Middle East

EU migrant policy suffers double blow as Italy and Libya reject proposals

Spanish rescue group Proactiva Open Arms said the Libyan coastguard saved migrants on a dinghy but left a women and a little boy to die. (AFP)

The European Union's migrant strategy has suffered a major setback with Italy refusing to freely accept people rescued at sea and Libya spurning a proposal for asylum processing centres.

The salvoes follow a fractious EU summit in June which agreed to set up "disembarkation platforms" outside the bloc to process migrants after Italy's new populist government said it was closing its ports.

"Italy does not want to be the only country where migrants saved at sea by its own naval units disembark," Foreign Minister Enzo Moavero Milanesi said in a letter to EU foreign policy chief Federica Mogherini.

The Italian position and its implications will be discussed at a meeting later Friday by member states in Brussels, EU sources said.

Libyan Prime Minister Fayez al-Sarraj meanwhile rejected the EU proposal for asylum processing centres in his country, saying: "We are strictly against Europe officially placing illegal migrants who are no longer wanted in the EU in our country."

"We also won't agree on any deals with EU money about taking in more illegal migrants," the Libyan premier told Germany's Bild newspaper in an interview published on Friday.

Sarraj said European leaders should instead put pressure on migrants' origin countries to stop them embarking on their journey in the first place.

The proposed centres were to operate in cooperation with the UN refugee agency and the International Organisation for Migration (OIM).

Egypt, Morocco and Tunisia were also approached by the EU but have already refused to host such centres, where authorities would distinguish between economic migrants and asylum seekers admissible into the EU.

Albania has also ruled itself out with Prime Minister Edi Rama saying that such centres mean "dumping desperate people somewhere like toxic waste that no one wants".

Most of the migrants are from the Middle East, Africa and South Asia.

Italian Prime Minister Giuseppe Conte has written to European Commission President Jean-Claude Juncker saying his country would no longer take in migrants plucked from the Mediterranean until other member states accepted some of them.

Over the last decade, the Italian coastguard has coordinated the rescue of hundreds of thousands of migrants off the coast of Libya, in many cases pulling them from the water themselves in treacherous conditions.

But as of June, they have been ordered to transfer calls for help and reports of boats in distress to the Libyan capital Tripoli.

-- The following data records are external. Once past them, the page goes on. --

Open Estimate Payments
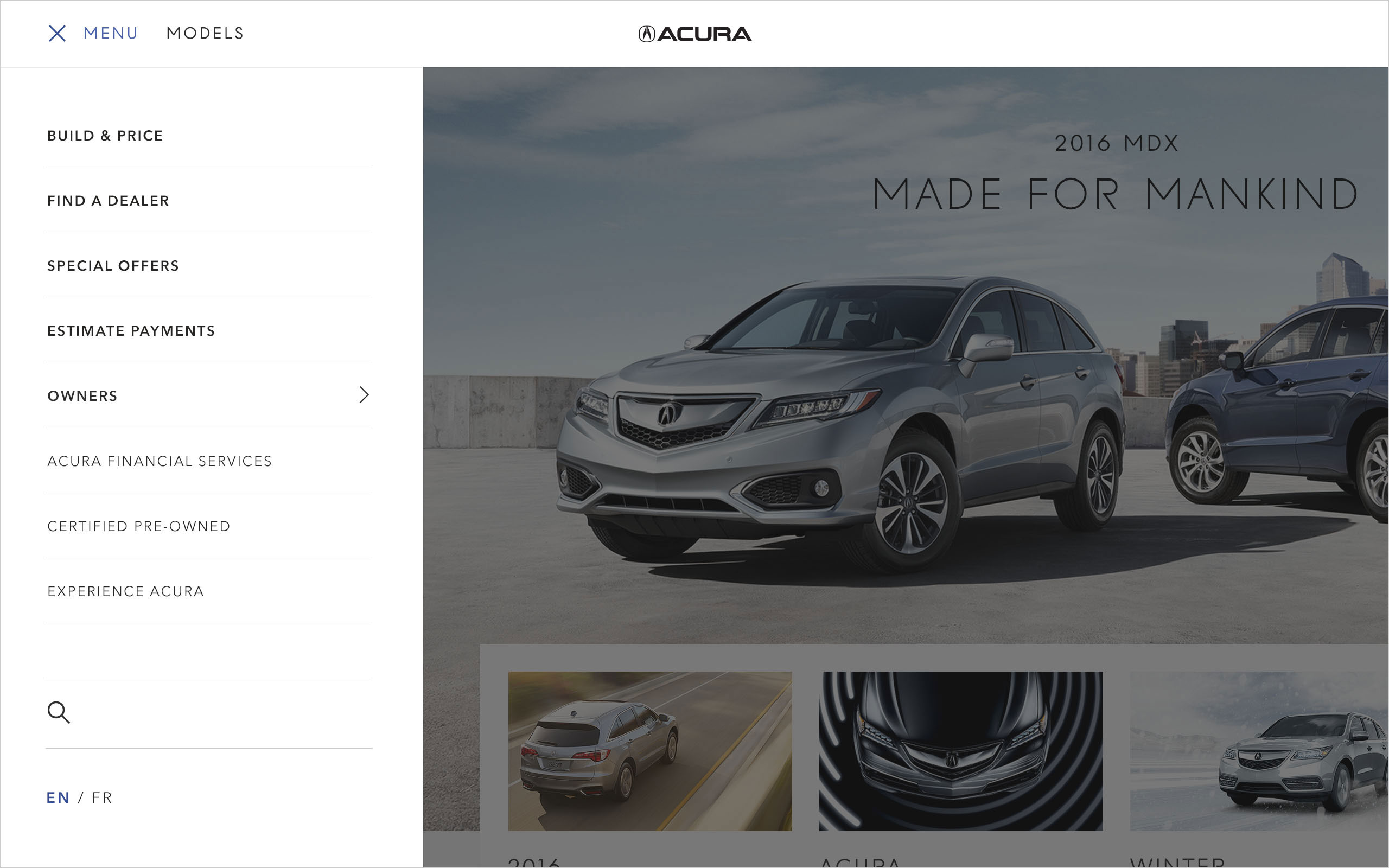 [x=131, y=331]
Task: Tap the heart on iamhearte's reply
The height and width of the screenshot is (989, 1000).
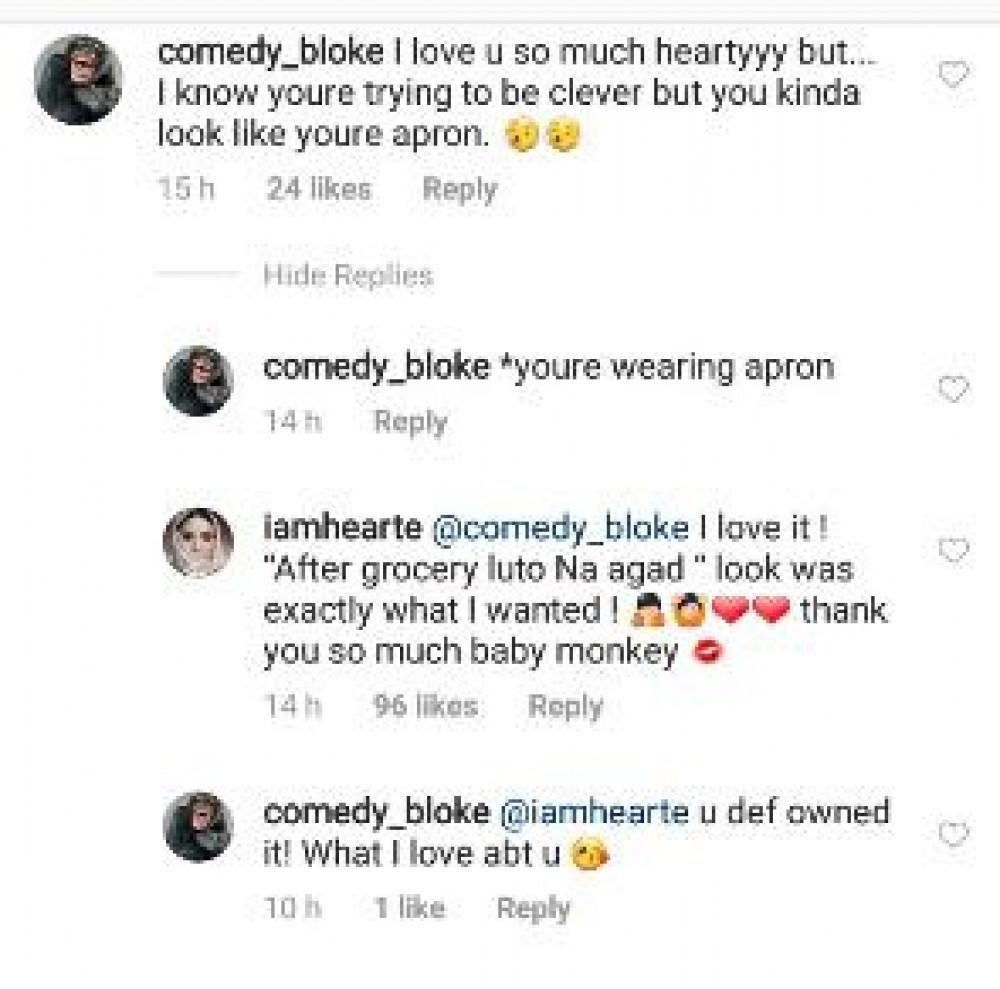Action: (954, 551)
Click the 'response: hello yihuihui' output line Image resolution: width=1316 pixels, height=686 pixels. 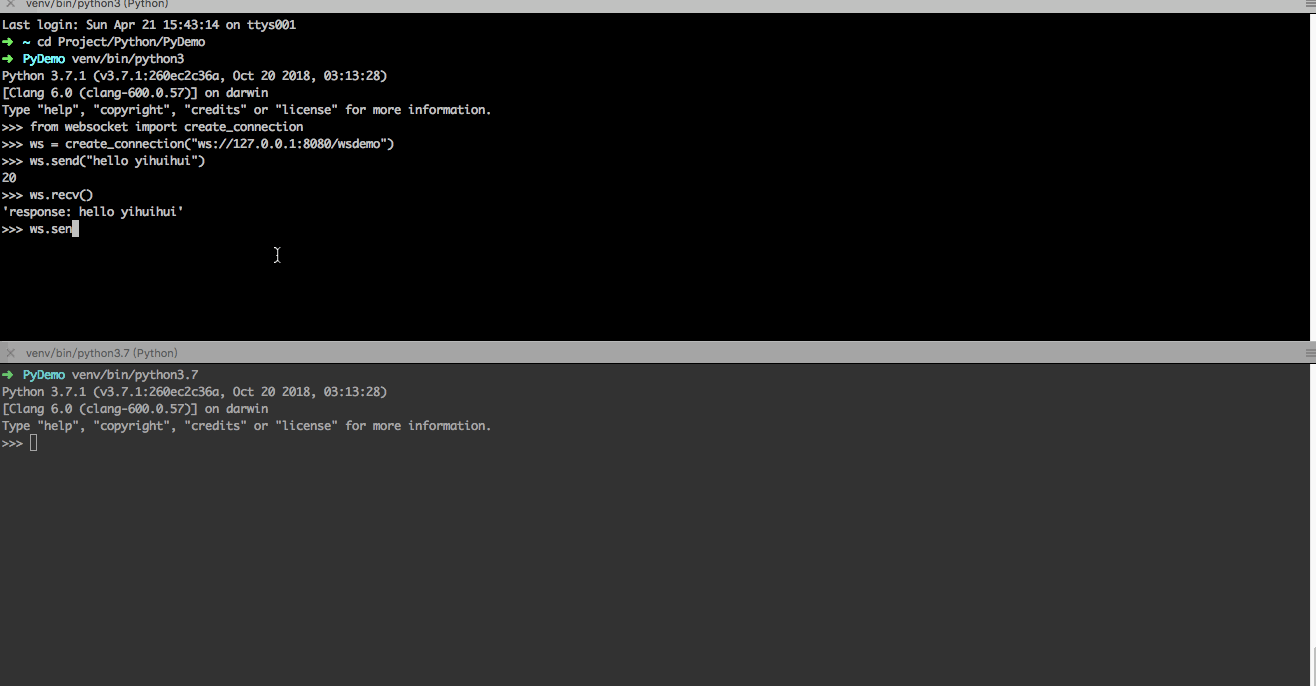click(x=93, y=212)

Juncker wrote back to Conte saying "these ad hoc solutions will not be feasible in the long term," according to a copy of a letter seen by the AFP news agency.

But Juncker agreed to try and identify nations that would shelter rescued migrants until a definitive framework was agreed upon as to who would take charge of them.

'Horrific' detention centres

June was the deadliest month in the Mediterranean in recent years with the IOM reporting some 564 deaths or disappearances, despite the fact that overall departures have dropped sharply since the summer of 2017.

Meanwhile, Sarraj also rejected claims from Spanish rescue group Proactiva Open Arms that the Libyan coastguard saved other migrants on board a dinghy but not two women and a little boy.

The child and one of the women were found dead when Spanish rescuers arrived, but the other woman was saved.

"These are outrageous accusations, and they are not true. Our coastguards have already clarified this," said Sarraj, who heads the UN-backed unity government in Tripoli.

"Every day, we save hundreds of people on the coast of Libya. Our ships are active non-stop," he said, stressing that Tripoli needs more technical and financial aid to improve its rescue missions.

Under a controversial deal with the EU, Libyan coastguards intercept migrants trying to cross the Mediterranean.

But the UN has slammed the policy as "inhuman", noting that the migrants are simply brought back to "horrific" detention centres in Libya.

The European Court of Human Rights also opposes the repatriation of migrants to Libya on the ground that they could face rights abuse.

The European Commission, the EU's executive arm, will discuss in the coming weeks proposals for controlled holding centres for migrants in member states and cooperation in rescue efforts, spokeswoman Natasha Bertaud said earlier this week.